*** Opening INFORMATION ***

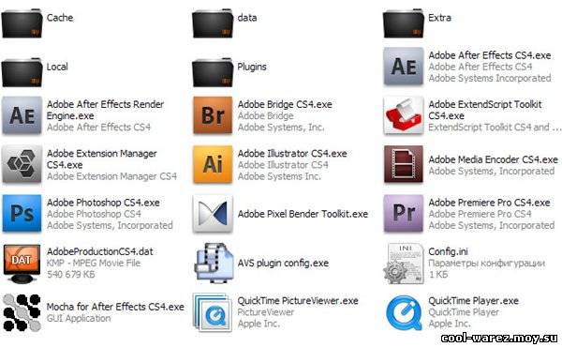
Task: Click the Adobe Media Encoder CS4 film icon
Action: coord(403,164)
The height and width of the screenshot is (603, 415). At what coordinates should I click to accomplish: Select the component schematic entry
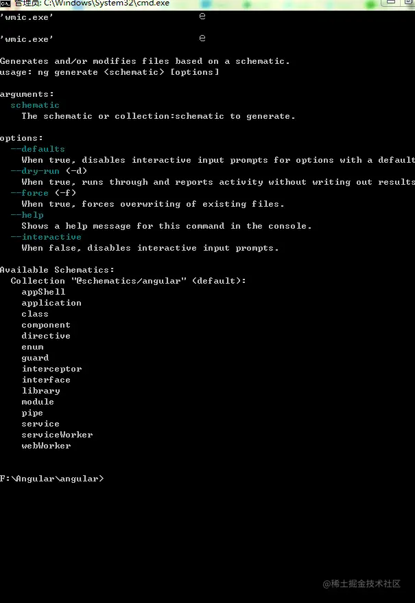(x=46, y=325)
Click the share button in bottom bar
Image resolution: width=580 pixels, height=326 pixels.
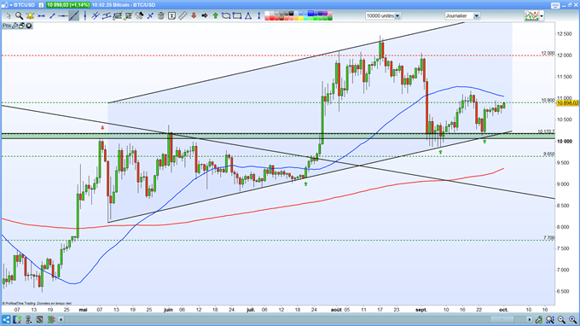coord(6,319)
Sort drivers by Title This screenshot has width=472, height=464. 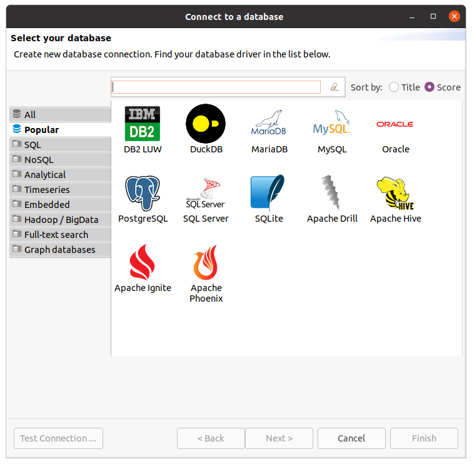[x=394, y=87]
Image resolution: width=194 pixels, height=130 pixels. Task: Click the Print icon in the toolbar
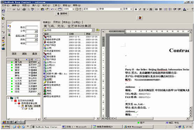[24, 9]
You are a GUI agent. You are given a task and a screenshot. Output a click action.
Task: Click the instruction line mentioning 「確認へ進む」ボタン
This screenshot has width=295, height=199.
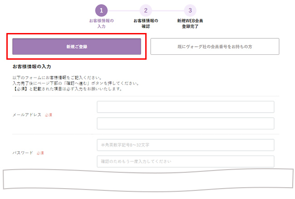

*** Closing INFORMATION ***

### [WHAT THE TASK REQUIRES]
Every line from the one holding "You are a GUI" to the last line of the listing above, inclusive, must appear exactly as written, and no picture may appear.

### [REPLY]
You are a GUI agent. You are given a task and a screenshot. Output a click action.
Task: Click the instruction line mentioning 「確認へ進む」ボタン
This screenshot has width=295, height=199.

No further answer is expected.